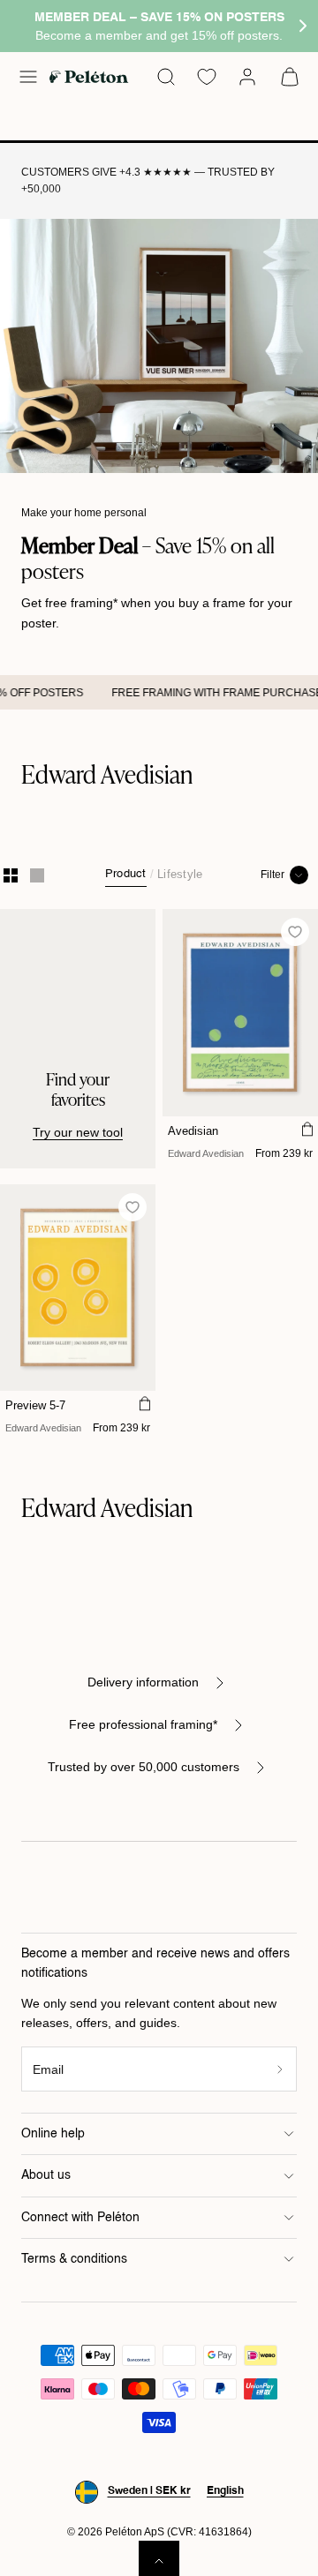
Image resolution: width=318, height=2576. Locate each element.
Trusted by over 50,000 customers (143, 1767)
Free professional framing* (143, 1724)
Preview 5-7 (35, 1405)
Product (126, 874)
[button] (28, 77)
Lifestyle (179, 874)
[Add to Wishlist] (295, 932)
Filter (272, 874)
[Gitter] (10, 875)
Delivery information (143, 1682)
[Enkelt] (37, 875)
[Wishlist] (207, 77)
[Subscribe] (280, 2069)
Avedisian (193, 1131)
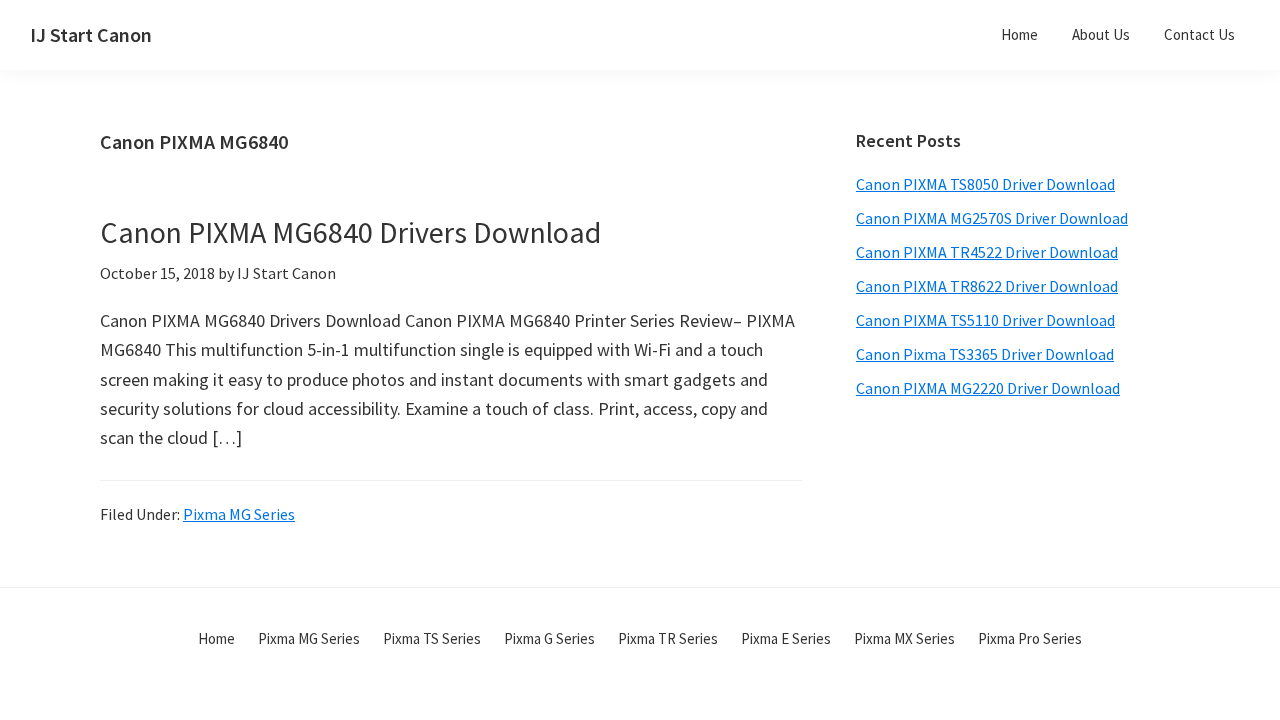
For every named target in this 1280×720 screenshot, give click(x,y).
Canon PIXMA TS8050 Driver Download (985, 184)
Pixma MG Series (239, 514)
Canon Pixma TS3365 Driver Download (985, 354)
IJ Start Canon (91, 34)
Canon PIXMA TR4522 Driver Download (987, 252)
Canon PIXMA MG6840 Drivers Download (350, 232)
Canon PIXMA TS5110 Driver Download (985, 320)
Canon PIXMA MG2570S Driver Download (992, 218)
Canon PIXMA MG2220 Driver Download (988, 388)
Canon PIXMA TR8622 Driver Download (987, 286)
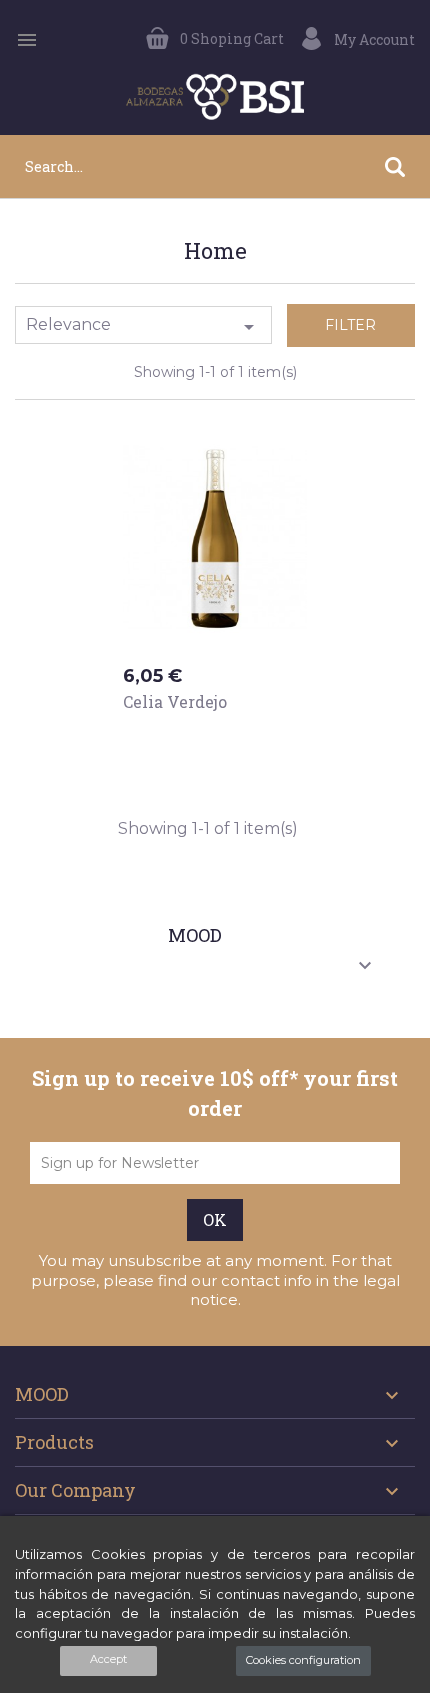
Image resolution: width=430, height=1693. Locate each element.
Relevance (143, 327)
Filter (350, 325)
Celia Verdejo (175, 701)
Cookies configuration (303, 1660)
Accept (108, 1659)
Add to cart (189, 740)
**********
[Your objective] Using the records above, report each line with the string "Download".

[Answer box]
Canon PIXMA TS8050 Driver Download (985, 184)
Canon Pixma TS3365 Driver Download (985, 354)
Canon PIXMA TR4522 Driver Download (987, 252)
Canon PIXMA MG6840 Drivers Download (350, 232)
Canon PIXMA TS5110 Driver Download (985, 320)
Canon PIXMA MG2570S Driver Download (992, 218)
Canon PIXMA MG2220 Driver Download (988, 388)
Canon PIXMA TR8622 Driver Download (987, 286)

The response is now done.